At The Co-Parent’s house, The Kid perks up enough to walk from her bed to the top of the stairs; she looks tired but reasonably clear-eyed. The Co-Parent steps out from her office, her fiancé takes a break from stove scouring (nearly every surface in their house has been cleaned multiple times over the past three days, they attest), and the four of us have a perfectly physically distanced conversation from the corners of their foyer. I linger longer than perhaps I should; it’s nice to spend time with other human beings. 

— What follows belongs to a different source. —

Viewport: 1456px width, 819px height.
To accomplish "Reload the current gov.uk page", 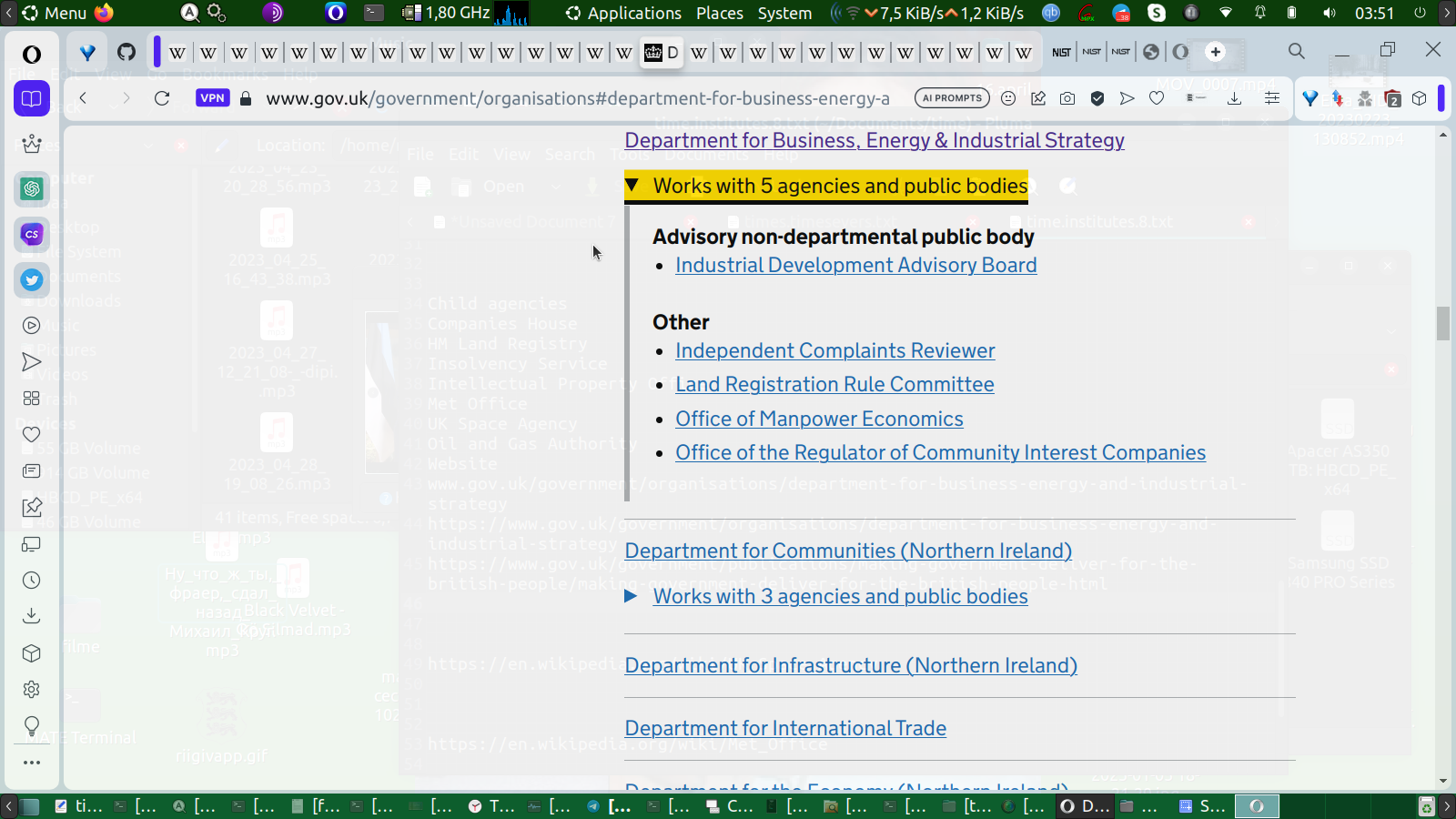I will 162,98.
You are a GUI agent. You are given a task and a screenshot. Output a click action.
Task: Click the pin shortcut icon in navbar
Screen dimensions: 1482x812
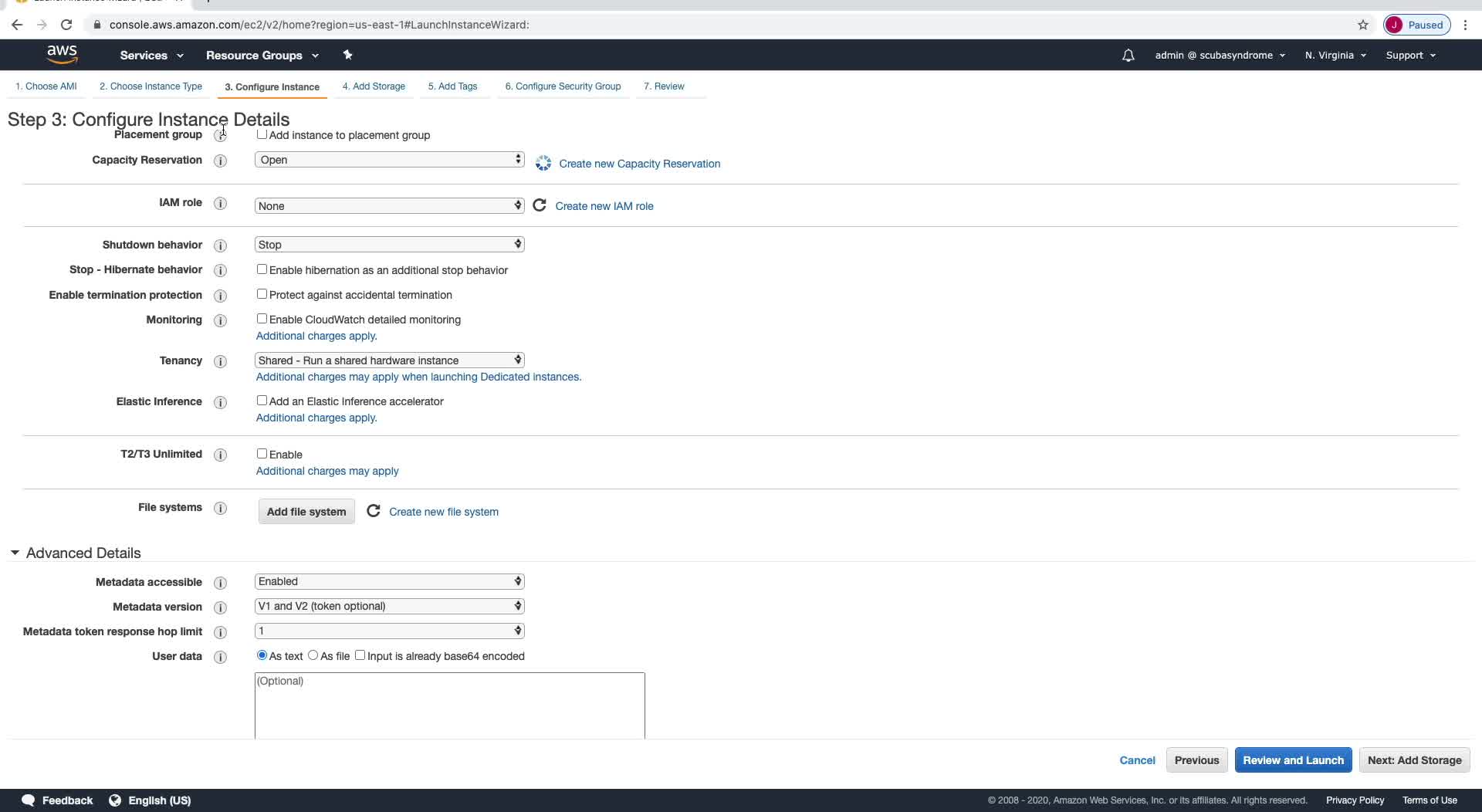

The Girlfriend perks up to teach her public university course, an interdisciplinary graduate seminar, which she co-leads while sitting in bed. Ten of the 12 students participate in the class’s first videoconference. The students’ collective mood: melancholy, laced with solace in community. Most are artists who have sacrificed to stay in grad school; their well-laid semester plans have been dynamited. Most face financial woes. Many are isolated. Several are performers whose final project plans have been rendered moot. (Performing music together via videoconference is impossible, says a singer.) Some struggle to concentrate. But for others, school work provides much-needed focus and structure. The seminar is about making art during an epidemic; in the syllabus that epidemic was AIDS, but the course is flexible enough to incorporate the new pandemic. Everyone’s glad to participate, looks forward to coming next week. The Girlfriend looks exhausted.  

I make coq au vin. It’s quite a few steps, and I’m tired. Earlier in the day, with fresher energy, I’d started a St. Louis Gooey Butter Cake; its bottom layer of yeasted dough has risen, and I need to finish. So I cream butter and sugar and corn syrup (by hand; I have no stand mixer) while The Girlfriend watches a documentary. By the time it comes out of the oven — weird but good: a slightly sour yeasty layer topped by a super-sweet layer, the combination of which has a lemon-bar texture and somehow works — The Girlfriend’s asleep. I eat two pieces by myself, crawl into bed.